» **Dataset content**:
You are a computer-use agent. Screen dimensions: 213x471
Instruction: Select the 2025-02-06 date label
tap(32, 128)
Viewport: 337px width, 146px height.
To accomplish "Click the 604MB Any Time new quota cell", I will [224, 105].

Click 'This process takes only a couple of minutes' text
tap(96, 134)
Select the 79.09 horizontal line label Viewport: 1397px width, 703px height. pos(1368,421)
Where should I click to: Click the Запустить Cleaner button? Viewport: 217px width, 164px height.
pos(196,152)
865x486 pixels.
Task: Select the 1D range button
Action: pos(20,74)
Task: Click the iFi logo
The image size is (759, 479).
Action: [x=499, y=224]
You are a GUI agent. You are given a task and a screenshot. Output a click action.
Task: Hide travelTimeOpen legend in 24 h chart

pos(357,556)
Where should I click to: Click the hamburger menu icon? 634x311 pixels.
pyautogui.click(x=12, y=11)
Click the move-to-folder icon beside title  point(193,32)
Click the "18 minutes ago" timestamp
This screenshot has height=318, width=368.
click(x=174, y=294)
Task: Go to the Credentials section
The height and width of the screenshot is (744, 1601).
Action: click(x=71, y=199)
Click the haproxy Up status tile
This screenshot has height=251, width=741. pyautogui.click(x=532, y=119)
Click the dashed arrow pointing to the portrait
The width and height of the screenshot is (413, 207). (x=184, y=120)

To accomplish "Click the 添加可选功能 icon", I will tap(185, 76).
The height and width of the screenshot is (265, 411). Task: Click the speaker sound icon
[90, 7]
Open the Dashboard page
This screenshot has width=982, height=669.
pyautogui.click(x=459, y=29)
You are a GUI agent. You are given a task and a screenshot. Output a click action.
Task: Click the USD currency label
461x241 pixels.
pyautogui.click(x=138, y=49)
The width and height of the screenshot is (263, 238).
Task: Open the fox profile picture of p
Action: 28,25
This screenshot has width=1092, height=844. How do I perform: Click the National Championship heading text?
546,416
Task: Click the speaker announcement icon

» **Assignment**: Every line in the records above that contains the word "will" is to be copied out.

» **Solution for this problem**:
To accomplish "Click the 604MB Any Time new quota cell", I will [224, 105].
To accomplish "Click the 添加可选功能 icon", I will tap(185, 76).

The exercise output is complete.